Overcoming recruitment biases

Introducing Fairness by design

Programming Vs. Machine Learning

As Below, to get computers to do something new we used to program them.
Programming required laying out detailing every single step and action in order to achieve our new goals.

Now, even if you don’t know how to describe a certain problem, you can teach a computer how to solve it through Machine Learning.

Machine learning algorithms provide a computer with the ability to automatically learn and improve itself from experience only by drawing examples from the data. The more data and computation power they can access, the better they get.

Machine Learning Vs. Deep Learning

Deep Learning is an area of Machine Learning based on networks of simulated neurons inspired by how the human brain works.

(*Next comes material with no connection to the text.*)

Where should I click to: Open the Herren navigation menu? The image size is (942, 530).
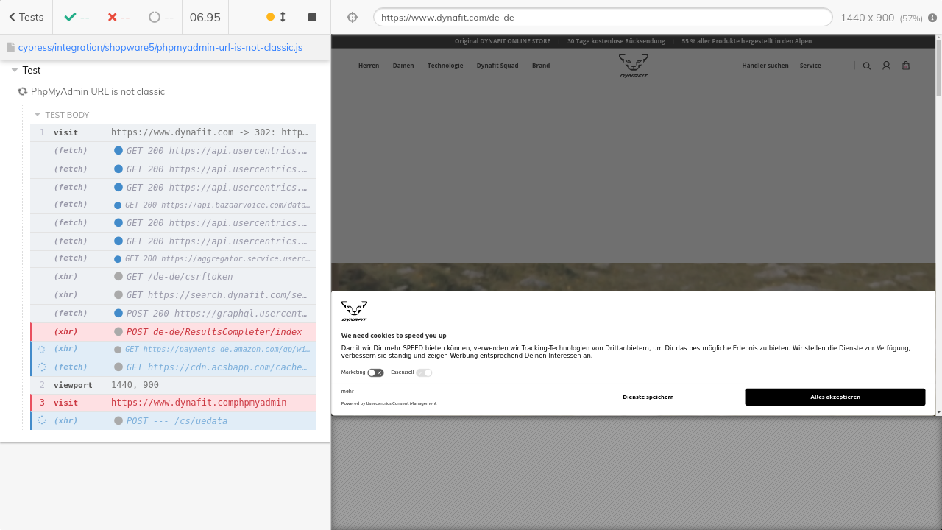tap(369, 66)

As a result, Deep Learning algorithms have no theoretical limitations and allow computers to outperform traditional Machine Learning algorithms and even human performance in specific tasks.

In 2006 Deep learning techniques started outperforming traditional Machine learning techniques — first in Speech and Image, then Natural Langage Processing, for two primary reasons:

• Better benefit from the large amounts of data than ML techniques
• Faster machines and multicore CPU/GPU (NVIDIA) allowed both the usage of DL algorithms in production but also the emergence of new models and ideas through iterations.

Most importantly Deep Learning algorithms allow better leverage of unstructured data by engineering their features and representations to achieve a given goal without requiring any prerequisites about the data field from the Developers who are training them.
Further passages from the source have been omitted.